**Supplied data:**
○ ○ ○ ○ ○ ○ ○

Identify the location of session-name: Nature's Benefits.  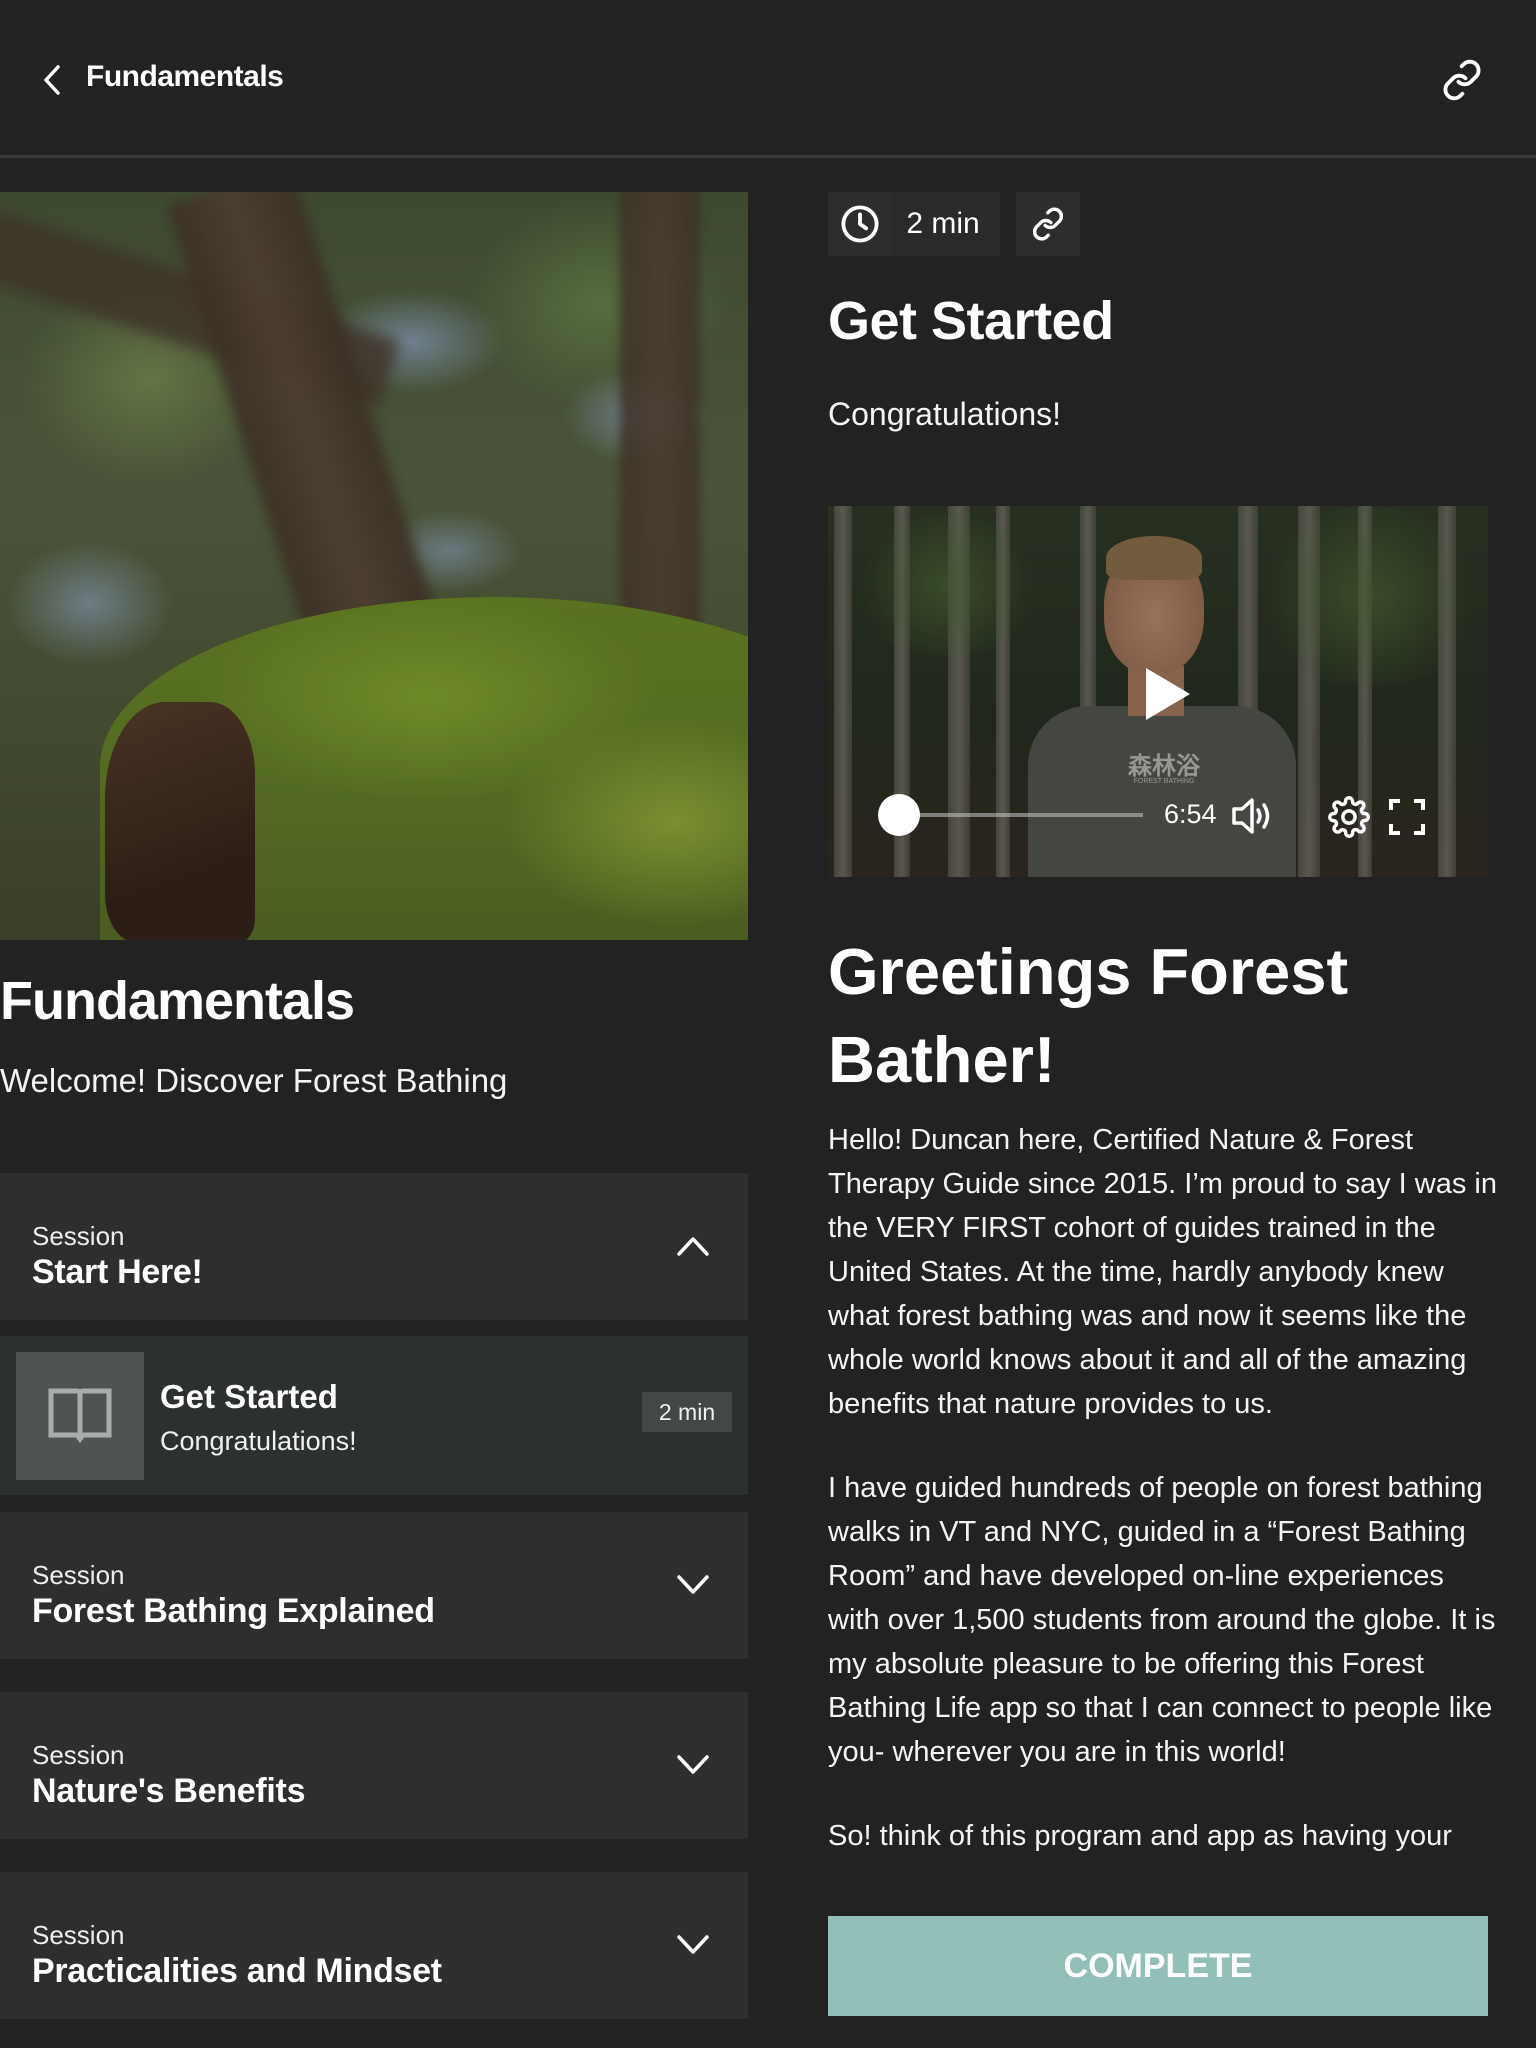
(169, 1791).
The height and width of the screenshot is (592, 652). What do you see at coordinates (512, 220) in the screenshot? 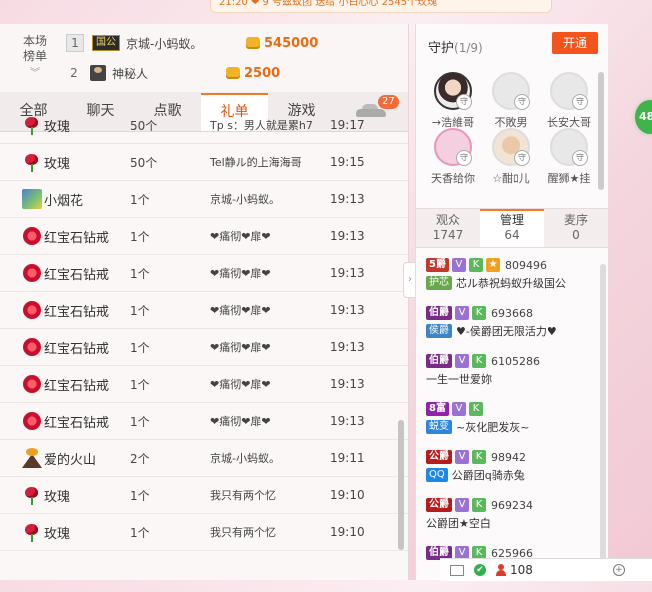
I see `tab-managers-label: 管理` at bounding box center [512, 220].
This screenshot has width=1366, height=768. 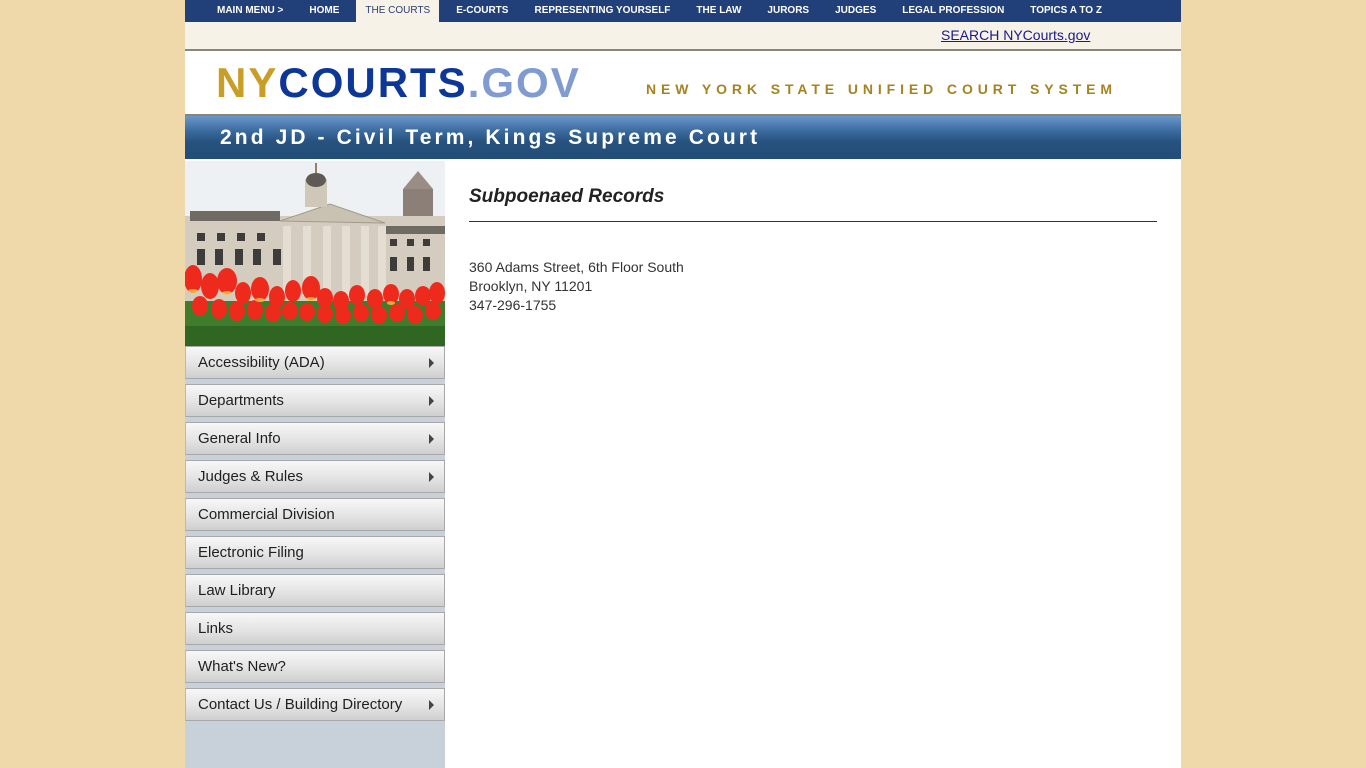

○ ○ ○ ○ ○ ○ ○

**Aim of the exercise:** Can you give every line of the data above again with "screenshot" switched to "screen capture" and nothing else changed? Leave the pictures out of your version.

**Solution to this task:**
Identify the location of session-name: Nature's Benefits.  
(169, 1791).
The height and width of the screen capture is (592, 652). What do you see at coordinates (512, 220) in the screen capture? 
I see `tab-managers-label: 管理` at bounding box center [512, 220].
This screen capture has width=1366, height=768. 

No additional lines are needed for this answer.